Okay. Even you non-mathematicians should have a crack at this one: what went wrong? Why was it that Joe Schmoe could be one of the ten closest matches for Jane Doe, but there were a hundred or more better matches for her than that poor Schmoe? It wasn't even an issue of gender imbalance: that year the number of males and females involved were approximately equal, and there were about as many girls as boys with computer-assigned unrequited crushes.

Well, technically, the "problem" is that our intuition about 25-dimensional space sucks. Think about it this way: every question we added provided a new way to be a freak: each A or E answer moves you to the "outside" of the space. It's only on one question out of 25, but if most of your answers are kind of average, the few questions you gave strong answers still tend to push you well away from the norm, because that whole squaring process exaggerates differences. On a 25-question form, almost everyone is a freak on something or other. There were a few people who gave almost completely innocuous answers, who were very close to the "average" across the campus. These people were reasonable matchups for absolutely everyone else participating. Not great, but kind of reasonable. Two people who were freaky in exactly the same way would get each other, but if you and I are even slightly different kinds of freaks, our two freakinesses add rather than cancelling out. Result: both of us get Miss A (or Mr. X.) on our forms sooner than we get people like each other. There are several hundred of us and only ten spaces on her list; it's just our dumb luck that she never sees us. All this can be formalized to a ridiculous degree, but the basic problem is that Euclidean ("map") distance makes a lot of sense in two and three dimensions, but it's actually a horrible notion of similarity for this kind of matching problem because it treats one big difference a lot more seriously than it treats a dozen small ones.

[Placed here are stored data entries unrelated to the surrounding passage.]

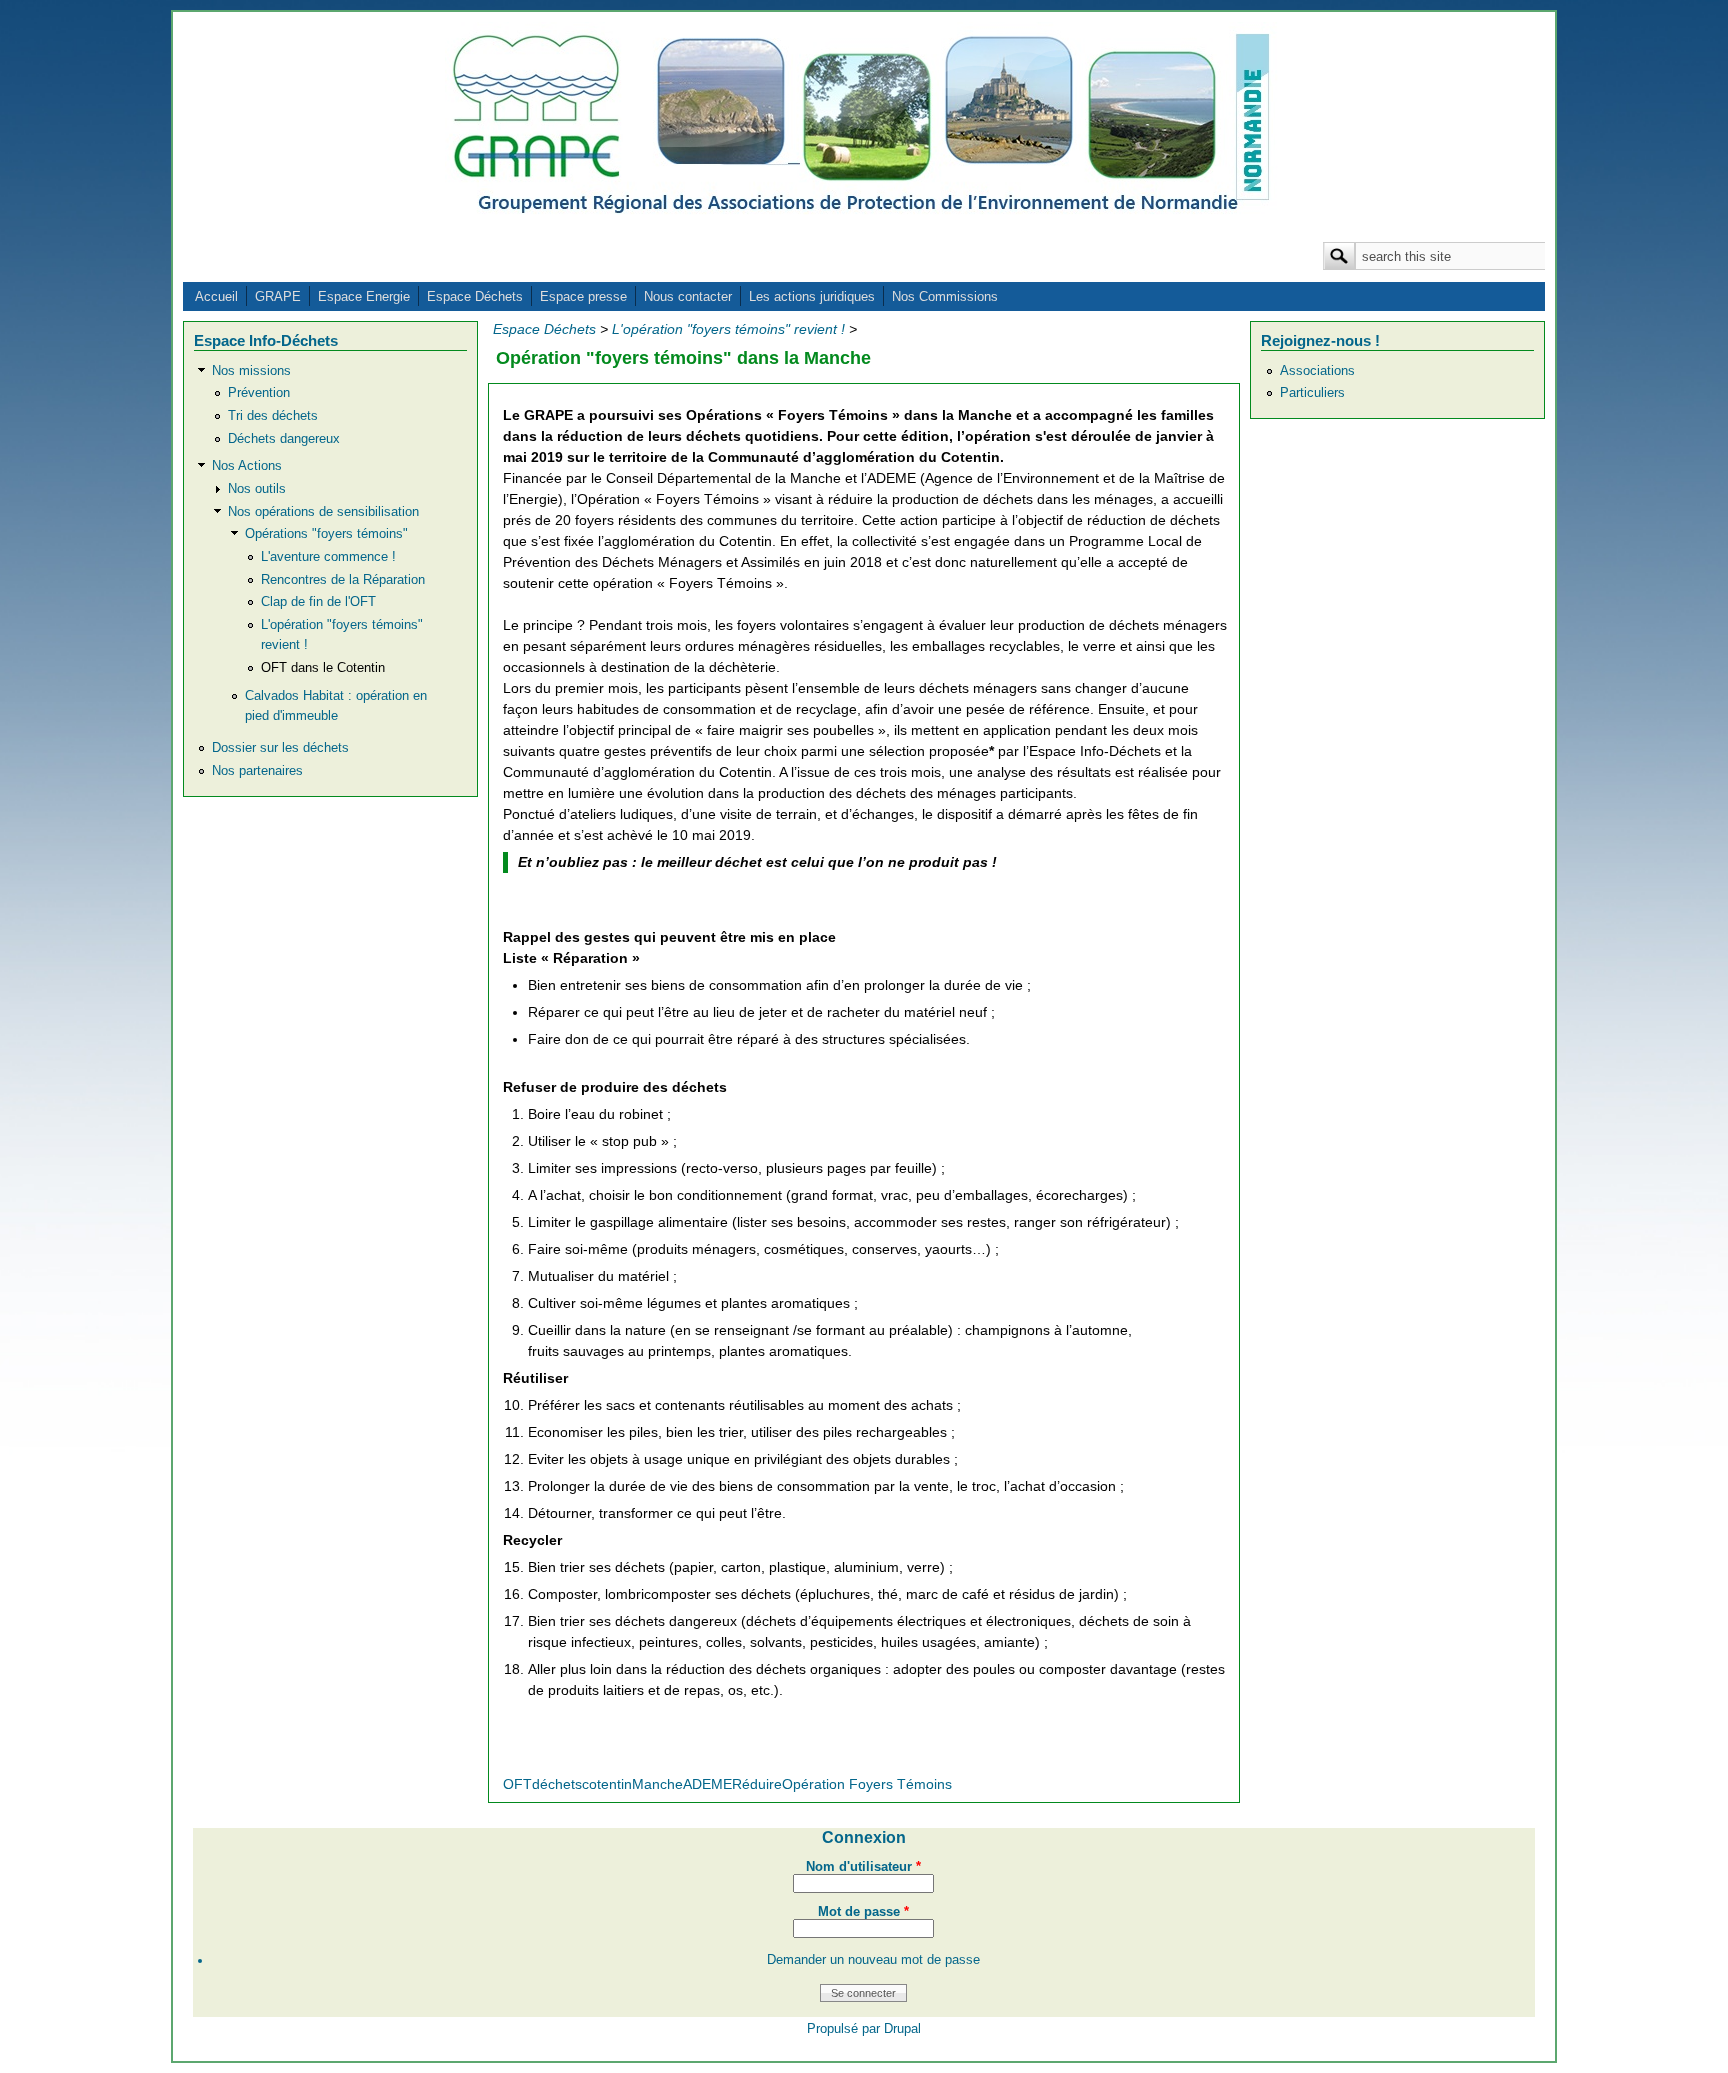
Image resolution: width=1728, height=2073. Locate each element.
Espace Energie (364, 296)
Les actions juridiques (812, 296)
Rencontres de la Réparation (343, 580)
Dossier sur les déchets (280, 748)
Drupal (902, 2029)
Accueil (216, 296)
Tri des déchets (273, 416)
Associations (1317, 371)
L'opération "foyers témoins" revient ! (728, 329)
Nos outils (257, 489)
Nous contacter (688, 296)
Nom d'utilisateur (863, 1867)
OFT (517, 1784)
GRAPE (278, 296)
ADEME (707, 1784)
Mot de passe (863, 1912)
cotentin (607, 1784)
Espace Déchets (475, 296)
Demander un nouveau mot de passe (873, 1960)
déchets (557, 1784)
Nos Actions (247, 466)
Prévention (259, 393)
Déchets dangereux (284, 439)
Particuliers (1312, 393)
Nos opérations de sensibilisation (323, 512)
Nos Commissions (945, 296)
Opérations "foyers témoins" (326, 534)
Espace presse (583, 296)
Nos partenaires (257, 771)
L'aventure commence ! (328, 557)
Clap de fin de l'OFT (318, 602)
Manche (657, 1784)
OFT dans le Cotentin (323, 668)
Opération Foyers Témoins (867, 1784)
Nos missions (251, 371)
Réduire (757, 1784)
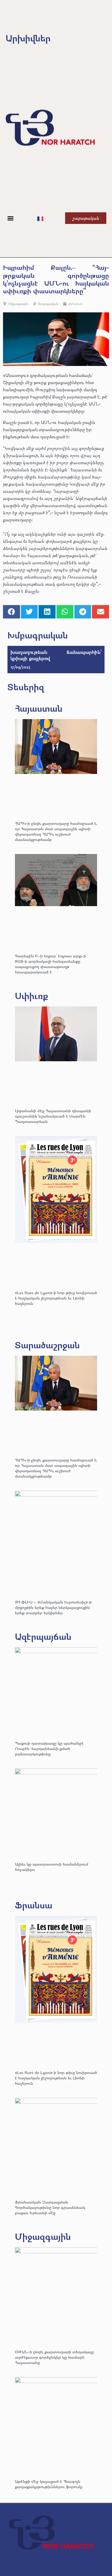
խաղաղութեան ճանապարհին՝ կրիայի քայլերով (56, 655)
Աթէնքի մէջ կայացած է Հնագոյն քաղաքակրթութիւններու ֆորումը (48, 2483)
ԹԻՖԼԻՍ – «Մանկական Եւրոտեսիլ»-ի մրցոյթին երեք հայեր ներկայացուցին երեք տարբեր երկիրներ (53, 1607)
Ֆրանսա (33, 1905)
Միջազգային (18, 303)
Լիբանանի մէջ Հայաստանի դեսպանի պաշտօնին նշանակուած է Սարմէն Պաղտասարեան (53, 1116)
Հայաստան (38, 708)
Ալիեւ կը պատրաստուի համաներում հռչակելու (51, 1866)
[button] (11, 218)
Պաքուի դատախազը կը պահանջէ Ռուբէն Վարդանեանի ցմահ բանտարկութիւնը (49, 1748)
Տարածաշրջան (47, 1345)
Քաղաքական (48, 303)
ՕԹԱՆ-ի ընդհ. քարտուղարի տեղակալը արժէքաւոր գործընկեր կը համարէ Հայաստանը (54, 2357)
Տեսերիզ (25, 687)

The next year, Dave and I volunteered right up front to do the programming, basically so we could rip out the Algorithm of Injustice and put something sensible in its place. In the end, we cheated. We took those useless Euclidean numbers and instituted a program of strict rationing. We forced reciprocity above all else: if X is on Y's list, than Y should be on X's list. We took those precious matchings with the highly-desirable people and handed them out as though we were running the NBA draft: everyone picks their top choice from those still available, then repeat as necessary, so that nobody could fill up their ten slots all at once with the campus hotties. Think of it as Communist matchmaking; we were determined that there was to be no hoarding, even if there was grain rotting in the fields.

The punch line of all this is that it wasn't even some abstract notion of attractivenes or some sort of socially-constructed notion of beauty that was causing these pack-mentality situations. It wasn't the jocks and the players and the tall-and-leggy who were getting all the attention; it was the people who were the most "average" as reflected by the mid-point answers of the questions written by the survey team, questions that reflected the quirkiness of the writers themselves. In other words, we might as well have thrown darts at a campus directory to pick out the Datamatch King and Queen, with probably around the same results. In the end, it was the mathematical structure of high-dimensional inner-product spaces that ruined Datamatch as a happiness-producing institution, rather than the beauty myth or the celebrity-obsessed media.

It's not every day you get to pin romantic problems on inner-product spaces.